The blogged world has never been the same! screamed the headline as I started my "contested" Blog. Well not really and that was indeed a lame joke. But i could only imagine that were I an important politico there would have been a headline of some sort or another...

But alas, I been enjoying several blogs as of late and thought I would join in. Three of my favorites: Al in the city, (she has promised to update it) Uncorrected Proofs and What the Beans.

These have been alot of fun to follow, so I decided to join the conversation. As my passion is politics (well that and the Ottawa Senators) I couldn't imagine a better place to start then posting to a blog. We'll see how it goes...

I have been following various events, but the one that has captured my attention in the past three weeks has been the the British Columbia Teachers Strike. As an intro, here is a piece I penned for a small magazine in Toronto. Let the debate begin:

Law and Dissent: Examining the BC Teachers Strike

As the British Columbia teacher’s strikes concludes this week, it is important to review how the state sought to consolidate resistance to the right to strike through the imposition of restrictive legal tactics. One of the themes running throughout the strike was that the BC teacher’s union faced immense legal pressure to return to work. This kind of pressure is not without recent historical precedent. In the past, provincial governments have often resorted to questions of legality in order to quell trade union resistance to governmental policy. To recount, this pressure has come from strong-armed anti-strike legislation passed by the Liberal government early in its first mandate when it introduced The Education Services Collective Agreement Act (Bill 27) and The Public Education Flexibility and Choice Act (Bill 28) in January 2002. Under the conditions of Bill 27 and 28, the Liberal government repealed an existing contract and imposed an agreement which unilaterally dictated the conditions of work, legislated class room size and held the teachers to a zero, zero, and zero wage increase over three years. By destroying an existing collective agreement (a legally binding document) the government went a step further and declared that the act of teaching was itself an “essential service,” which is a politically loaded legal device meant to shred workers of the basic right to withhold their labour in the event that the employer takes drastic action to change the conditions of work. In breaking the terms of a legally binding collective agreement, the government chose to ignore decades old collective bargaining procedure and instead invoked a narrow definition of parliamentary procedure (closure) in order to speedily defy existing legal precedent. In short, in its position as the employer and as the government, the Liberals unilaterally changed the rules of the game in order to meet their own political agenda.

The Liberal government’s most recent decision to extend the conditions of the BCTF’s collective agreement in The Teachers Collective Agreement Act (Bill 12) in October of 2005 again imposed a collective agreement on teachers. This time, however, the teachers responded by defying the Liberal’s rules and walked off the job. It is this act of political defiance—disobeying the rules imposed by the Liberals in their dual role as the employer and as government—which shaped and define the Teacher’s strike in British Columbia. Indeed, commentators in the mainstream media, including those in the Globe and Mail and on radio throughout British Columbia denounced the teachers for defying the law by participating in an illegal and therefore illegitimate strike. Yet, these same commentators scarcely mentioned that it was Liberal contempt for the “law” which started the strike in the first place.

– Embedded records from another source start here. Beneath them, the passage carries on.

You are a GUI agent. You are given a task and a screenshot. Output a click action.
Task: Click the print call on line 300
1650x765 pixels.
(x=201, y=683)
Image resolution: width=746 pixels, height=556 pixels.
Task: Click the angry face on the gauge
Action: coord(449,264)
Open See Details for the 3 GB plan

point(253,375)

Despite the sanctimonious position of the mainstream media, there has been little attempt to place the events in British Columbia in any historically comparative context. In so doing, we can see that there is enough historical evidence to show that when governments attempt to vilify public servants for not obeying the draconian rules imposed by the employer, the public will often turn on those that poisoned the workplace in the first place. Indeed, what we learn through an examination of public and private trade union struggles is that the extension of collective bargaining law in Canada was not handed to workers by benevolent employers or compassionate governments. Rather, workers have only won the right to collectively bargain and to strike by challenging the law which prohibited workers from forming trade unions in the first place. This has been true across Canada, but has been paramount in teachers’ strikes in both Ontario and in British Columbia in the past three decades.

Ontario

The economic history of Ontario has been shaped by labour unrest since the time of Confederation. Indeed, until the Toronto Printers walked off the job to protest low wages and a dangerous work environment in 1872, the very act of forming a trade union itself was defined by the law as “a conspiracy in the restraint of trade.” It was only by defying the employer’s (in this case, George Brown and his paper The Globe and Mail) use of the law to break the Printers union that trade union’s themselves were able to emerge from behind the veil of illegality.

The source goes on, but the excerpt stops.